Rewrite the data below, replacing every occurrence of "Locate an element on the screen" with "Identify the position of an element on the screen" and leaving everything else unchanged.
·····
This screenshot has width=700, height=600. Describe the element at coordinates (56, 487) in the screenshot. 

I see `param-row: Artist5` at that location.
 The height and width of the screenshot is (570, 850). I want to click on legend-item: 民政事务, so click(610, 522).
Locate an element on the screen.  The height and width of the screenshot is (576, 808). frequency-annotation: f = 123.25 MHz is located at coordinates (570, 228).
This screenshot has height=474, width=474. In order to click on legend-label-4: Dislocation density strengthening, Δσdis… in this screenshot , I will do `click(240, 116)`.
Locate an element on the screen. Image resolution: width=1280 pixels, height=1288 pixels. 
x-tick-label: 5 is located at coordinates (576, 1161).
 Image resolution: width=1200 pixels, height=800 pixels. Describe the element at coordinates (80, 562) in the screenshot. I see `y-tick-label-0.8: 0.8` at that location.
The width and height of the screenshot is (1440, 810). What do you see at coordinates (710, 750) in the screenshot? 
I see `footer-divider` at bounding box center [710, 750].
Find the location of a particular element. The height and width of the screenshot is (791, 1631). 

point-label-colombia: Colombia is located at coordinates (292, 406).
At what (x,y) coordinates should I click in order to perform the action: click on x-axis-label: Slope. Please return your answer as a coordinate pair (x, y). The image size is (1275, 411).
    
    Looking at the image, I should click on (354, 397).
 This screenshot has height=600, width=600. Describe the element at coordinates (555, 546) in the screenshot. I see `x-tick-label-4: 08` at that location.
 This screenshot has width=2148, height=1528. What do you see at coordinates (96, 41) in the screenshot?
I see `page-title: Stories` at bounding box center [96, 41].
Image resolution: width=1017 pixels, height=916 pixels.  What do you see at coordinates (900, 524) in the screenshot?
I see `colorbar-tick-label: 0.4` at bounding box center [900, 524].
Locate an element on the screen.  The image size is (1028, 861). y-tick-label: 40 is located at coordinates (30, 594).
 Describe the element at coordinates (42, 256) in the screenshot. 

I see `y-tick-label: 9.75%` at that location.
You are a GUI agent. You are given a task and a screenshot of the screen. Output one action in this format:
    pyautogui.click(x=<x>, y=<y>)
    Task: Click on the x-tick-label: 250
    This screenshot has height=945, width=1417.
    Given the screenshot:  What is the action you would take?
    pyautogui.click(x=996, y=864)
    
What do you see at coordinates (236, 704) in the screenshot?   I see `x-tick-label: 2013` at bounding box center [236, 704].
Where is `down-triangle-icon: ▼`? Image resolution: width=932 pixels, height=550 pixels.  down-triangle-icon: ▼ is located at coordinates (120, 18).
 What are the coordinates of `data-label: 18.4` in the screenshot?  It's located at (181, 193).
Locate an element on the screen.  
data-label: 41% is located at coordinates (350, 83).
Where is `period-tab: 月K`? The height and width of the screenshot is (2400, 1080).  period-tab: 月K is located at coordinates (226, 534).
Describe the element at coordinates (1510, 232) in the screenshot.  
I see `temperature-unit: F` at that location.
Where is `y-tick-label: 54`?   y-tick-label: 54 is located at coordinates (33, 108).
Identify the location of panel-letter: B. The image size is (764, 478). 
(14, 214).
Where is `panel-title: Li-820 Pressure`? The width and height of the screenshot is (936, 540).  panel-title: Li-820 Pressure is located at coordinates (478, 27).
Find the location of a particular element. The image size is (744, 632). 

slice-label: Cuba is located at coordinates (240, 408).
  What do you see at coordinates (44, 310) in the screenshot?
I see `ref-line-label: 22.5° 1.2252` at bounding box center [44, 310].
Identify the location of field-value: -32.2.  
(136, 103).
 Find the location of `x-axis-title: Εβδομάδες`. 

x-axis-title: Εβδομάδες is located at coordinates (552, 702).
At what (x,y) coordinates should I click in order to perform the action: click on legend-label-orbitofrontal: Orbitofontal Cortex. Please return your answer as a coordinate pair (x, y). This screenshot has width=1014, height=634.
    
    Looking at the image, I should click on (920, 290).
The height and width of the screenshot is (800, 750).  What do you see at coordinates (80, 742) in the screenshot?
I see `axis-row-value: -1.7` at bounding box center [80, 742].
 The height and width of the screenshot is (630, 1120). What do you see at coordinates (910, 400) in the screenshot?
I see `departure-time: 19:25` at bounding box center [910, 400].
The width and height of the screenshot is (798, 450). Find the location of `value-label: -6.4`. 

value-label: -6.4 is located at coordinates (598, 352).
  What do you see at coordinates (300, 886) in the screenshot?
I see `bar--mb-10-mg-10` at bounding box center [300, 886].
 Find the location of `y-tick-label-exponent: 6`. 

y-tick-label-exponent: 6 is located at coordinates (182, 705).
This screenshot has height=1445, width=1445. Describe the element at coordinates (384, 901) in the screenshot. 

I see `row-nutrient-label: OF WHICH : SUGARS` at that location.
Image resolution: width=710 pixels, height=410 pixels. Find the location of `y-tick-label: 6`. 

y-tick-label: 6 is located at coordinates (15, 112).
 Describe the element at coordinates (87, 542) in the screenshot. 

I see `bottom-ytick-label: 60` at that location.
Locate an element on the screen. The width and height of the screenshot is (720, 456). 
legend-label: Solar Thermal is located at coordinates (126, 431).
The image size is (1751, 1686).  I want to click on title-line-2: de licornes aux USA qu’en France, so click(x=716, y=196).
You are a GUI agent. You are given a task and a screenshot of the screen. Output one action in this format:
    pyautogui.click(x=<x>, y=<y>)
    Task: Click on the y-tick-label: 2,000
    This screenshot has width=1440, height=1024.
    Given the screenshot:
·····
Solution to this exercise
This screenshot has width=700, height=600. Describe the element at coordinates (56, 487) in the screenshot. 

I see `param-row: Artist5` at that location.
 The height and width of the screenshot is (570, 850). I want to click on legend-item: 民政事务, so click(610, 522).
Identify the position of an element on the screen.  The height and width of the screenshot is (576, 808). frequency-annotation: f = 123.25 MHz is located at coordinates (570, 228).
This screenshot has height=474, width=474. In order to click on legend-label-4: Dislocation density strengthening, Δσdis… in this screenshot , I will do `click(240, 116)`.
Identify the position of an element on the screen. Image resolution: width=1280 pixels, height=1288 pixels. 
x-tick-label: 5 is located at coordinates (576, 1161).
 Image resolution: width=1200 pixels, height=800 pixels. Describe the element at coordinates (80, 562) in the screenshot. I see `y-tick-label-0.8: 0.8` at that location.
The width and height of the screenshot is (1440, 810). What do you see at coordinates (710, 750) in the screenshot? 
I see `footer-divider` at bounding box center [710, 750].
Find the location of a particular element. The height and width of the screenshot is (791, 1631). 

point-label-colombia: Colombia is located at coordinates (292, 406).
At what (x,y) coordinates should I click in order to perform the action: click on x-axis-label: Slope. Please return your answer as a coordinate pair (x, y). The image size is (1275, 411).
    
    Looking at the image, I should click on (354, 397).
 This screenshot has height=600, width=600. Describe the element at coordinates (555, 546) in the screenshot. I see `x-tick-label-4: 08` at that location.
 This screenshot has width=2148, height=1528. What do you see at coordinates (96, 41) in the screenshot?
I see `page-title: Stories` at bounding box center [96, 41].
Image resolution: width=1017 pixels, height=916 pixels.  What do you see at coordinates (900, 524) in the screenshot?
I see `colorbar-tick-label: 0.4` at bounding box center [900, 524].
Identify the position of an element on the screen.  The image size is (1028, 861). y-tick-label: 40 is located at coordinates (30, 594).
 Describe the element at coordinates (42, 256) in the screenshot. 

I see `y-tick-label: 9.75%` at that location.
You are a GUI agent. You are given a task and a screenshot of the screen. Output one action in this format:
    pyautogui.click(x=<x>, y=<y>)
    Task: Click on the x-tick-label: 250
    This screenshot has height=945, width=1417.
    Given the screenshot:  What is the action you would take?
    pyautogui.click(x=996, y=864)
    
What do you see at coordinates (236, 704) in the screenshot?   I see `x-tick-label: 2013` at bounding box center [236, 704].
Where is `down-triangle-icon: ▼`? Image resolution: width=932 pixels, height=550 pixels.  down-triangle-icon: ▼ is located at coordinates (120, 18).
 What are the coordinates of `data-label: 18.4` in the screenshot?  It's located at (181, 193).
Identify the position of an element on the screen.  
data-label: 41% is located at coordinates (350, 83).
Where is `period-tab: 月K`? The height and width of the screenshot is (2400, 1080).  period-tab: 月K is located at coordinates (226, 534).
Describe the element at coordinates (1510, 232) in the screenshot.  
I see `temperature-unit: F` at that location.
Where is `y-tick-label: 54`?   y-tick-label: 54 is located at coordinates (33, 108).
Identify the location of panel-letter: B. The image size is (764, 478). 
(14, 214).
Where is `panel-title: Li-820 Pressure`? The width and height of the screenshot is (936, 540).  panel-title: Li-820 Pressure is located at coordinates (478, 27).
Find the location of a particular element. The image size is (744, 632). 

slice-label: Cuba is located at coordinates (240, 408).
  What do you see at coordinates (44, 310) in the screenshot?
I see `ref-line-label: 22.5° 1.2252` at bounding box center [44, 310].
Identify the location of field-value: -32.2.  
(136, 103).
 Find the location of `x-axis-title: Εβδομάδες`. 

x-axis-title: Εβδομάδες is located at coordinates (552, 702).
At what (x,y) coordinates should I click in order to perform the action: click on legend-label-orbitofrontal: Orbitofontal Cortex. Please return your answer as a coordinate pair (x, y). This screenshot has width=1014, height=634.
    
    Looking at the image, I should click on (920, 290).
The height and width of the screenshot is (800, 750).  What do you see at coordinates (80, 742) in the screenshot?
I see `axis-row-value: -1.7` at bounding box center [80, 742].
 The height and width of the screenshot is (630, 1120). What do you see at coordinates (910, 400) in the screenshot?
I see `departure-time: 19:25` at bounding box center [910, 400].
The width and height of the screenshot is (798, 450). Find the location of `value-label: -6.4`. 

value-label: -6.4 is located at coordinates (598, 352).
  What do you see at coordinates (300, 886) in the screenshot?
I see `bar--mb-10-mg-10` at bounding box center [300, 886].
 Find the location of `y-tick-label-exponent: 6`. 

y-tick-label-exponent: 6 is located at coordinates (182, 705).
This screenshot has height=1445, width=1445. Describe the element at coordinates (384, 901) in the screenshot. 

I see `row-nutrient-label: OF WHICH : SUGARS` at that location.
Image resolution: width=710 pixels, height=410 pixels. Find the location of `y-tick-label: 6`. 

y-tick-label: 6 is located at coordinates (15, 112).
 Describe the element at coordinates (87, 542) in the screenshot. 

I see `bottom-ytick-label: 60` at that location.
Identify the position of an element on the screen. The width and height of the screenshot is (720, 456). 
legend-label: Solar Thermal is located at coordinates (126, 431).
The image size is (1751, 1686).  I want to click on title-line-2: de licornes aux USA qu’en France, so click(x=716, y=196).
You are a GUI agent. You are given a task and a screenshot of the screen. Output one action in this format:
    pyautogui.click(x=<x>, y=<y>)
    Task: Click on the y-tick-label: 2,000
    This screenshot has width=1440, height=1024.
    Given the screenshot:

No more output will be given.